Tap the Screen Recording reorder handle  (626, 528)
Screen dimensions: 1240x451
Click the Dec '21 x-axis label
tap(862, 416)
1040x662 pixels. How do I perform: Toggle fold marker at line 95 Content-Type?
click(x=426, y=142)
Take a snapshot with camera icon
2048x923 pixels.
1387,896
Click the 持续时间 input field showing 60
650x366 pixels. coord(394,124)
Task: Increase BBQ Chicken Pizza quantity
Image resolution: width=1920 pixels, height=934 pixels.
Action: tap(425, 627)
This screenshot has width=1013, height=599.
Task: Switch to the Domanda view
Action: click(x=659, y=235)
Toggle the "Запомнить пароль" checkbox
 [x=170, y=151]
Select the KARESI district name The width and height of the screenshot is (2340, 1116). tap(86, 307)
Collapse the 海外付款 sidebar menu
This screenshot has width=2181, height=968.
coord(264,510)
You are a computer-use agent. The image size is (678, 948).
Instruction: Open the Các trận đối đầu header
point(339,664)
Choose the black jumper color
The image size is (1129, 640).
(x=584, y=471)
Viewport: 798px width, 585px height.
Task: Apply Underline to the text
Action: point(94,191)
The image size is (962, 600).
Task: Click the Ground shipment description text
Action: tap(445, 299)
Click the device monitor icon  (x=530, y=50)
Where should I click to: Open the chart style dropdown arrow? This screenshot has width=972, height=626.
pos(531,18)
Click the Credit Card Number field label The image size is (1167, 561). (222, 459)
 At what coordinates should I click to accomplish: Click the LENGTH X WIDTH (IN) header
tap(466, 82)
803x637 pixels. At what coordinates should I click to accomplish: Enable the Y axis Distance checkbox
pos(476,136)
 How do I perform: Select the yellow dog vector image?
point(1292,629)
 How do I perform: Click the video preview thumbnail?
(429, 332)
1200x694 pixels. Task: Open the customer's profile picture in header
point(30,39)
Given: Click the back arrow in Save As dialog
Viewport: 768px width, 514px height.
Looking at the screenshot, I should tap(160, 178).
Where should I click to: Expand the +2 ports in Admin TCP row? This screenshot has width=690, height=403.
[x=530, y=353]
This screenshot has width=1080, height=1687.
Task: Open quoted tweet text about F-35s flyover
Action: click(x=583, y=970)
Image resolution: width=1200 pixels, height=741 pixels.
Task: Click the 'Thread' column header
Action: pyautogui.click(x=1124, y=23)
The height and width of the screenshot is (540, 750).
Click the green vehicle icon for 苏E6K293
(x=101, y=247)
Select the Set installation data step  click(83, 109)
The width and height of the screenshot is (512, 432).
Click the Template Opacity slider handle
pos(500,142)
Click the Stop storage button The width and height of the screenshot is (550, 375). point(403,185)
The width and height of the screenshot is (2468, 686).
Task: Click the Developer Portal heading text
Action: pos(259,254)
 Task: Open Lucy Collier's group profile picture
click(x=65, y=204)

--------------------

(Exercise aim):
Write the entries out again, exactly and completely.

(Solution for this problem):
Tap the Screen Recording reorder handle  (626, 528)
Screen dimensions: 1240x451
Click the Dec '21 x-axis label
tap(862, 416)
1040x662 pixels. How do I perform: Toggle fold marker at line 95 Content-Type?
click(x=426, y=142)
Take a snapshot with camera icon
2048x923 pixels.
1387,896
Click the 持续时间 input field showing 60
650x366 pixels. coord(394,124)
Task: Increase BBQ Chicken Pizza quantity
Image resolution: width=1920 pixels, height=934 pixels.
Action: tap(425, 627)
This screenshot has width=1013, height=599.
Task: Switch to the Domanda view
Action: click(x=659, y=235)
Toggle the "Запомнить пароль" checkbox
 [x=170, y=151]
Select the KARESI district name The width and height of the screenshot is (2340, 1116). tap(86, 307)
Collapse the 海外付款 sidebar menu
This screenshot has width=2181, height=968.
coord(264,510)
You are a computer-use agent. The image size is (678, 948).
Instruction: Open the Các trận đối đầu header
point(339,664)
Choose the black jumper color
The image size is (1129, 640).
(x=584, y=471)
Viewport: 798px width, 585px height.
Task: Apply Underline to the text
Action: point(94,191)
The image size is (962, 600).
Task: Click the Ground shipment description text
Action: tap(445, 299)
Click the device monitor icon  (x=530, y=50)
Where should I click to: Open the chart style dropdown arrow? This screenshot has width=972, height=626.
pos(531,18)
Click the Credit Card Number field label The image size is (1167, 561). (222, 459)
 At what coordinates should I click to accomplish: Click the LENGTH X WIDTH (IN) header
tap(466, 82)
803x637 pixels. At what coordinates should I click to accomplish: Enable the Y axis Distance checkbox
pos(476,136)
 How do I perform: Select the yellow dog vector image?
point(1292,629)
 How do I perform: Click the video preview thumbnail?
(429, 332)
1200x694 pixels. Task: Open the customer's profile picture in header
point(30,39)
Given: Click the back arrow in Save As dialog
Viewport: 768px width, 514px height.
Looking at the screenshot, I should tap(160, 178).
Where should I click to: Expand the +2 ports in Admin TCP row? This screenshot has width=690, height=403.
[x=530, y=353]
This screenshot has width=1080, height=1687.
Task: Open quoted tweet text about F-35s flyover
Action: click(x=583, y=970)
Image resolution: width=1200 pixels, height=741 pixels.
Task: Click the 'Thread' column header
Action: pyautogui.click(x=1124, y=23)
The height and width of the screenshot is (540, 750).
Click the green vehicle icon for 苏E6K293
(x=101, y=247)
Select the Set installation data step  click(83, 109)
The width and height of the screenshot is (512, 432).
Click the Template Opacity slider handle
pos(500,142)
Click the Stop storage button The width and height of the screenshot is (550, 375). point(403,185)
The width and height of the screenshot is (2468, 686).
Task: Click the Developer Portal heading text
Action: pos(259,254)
 Task: Open Lucy Collier's group profile picture
click(x=65, y=204)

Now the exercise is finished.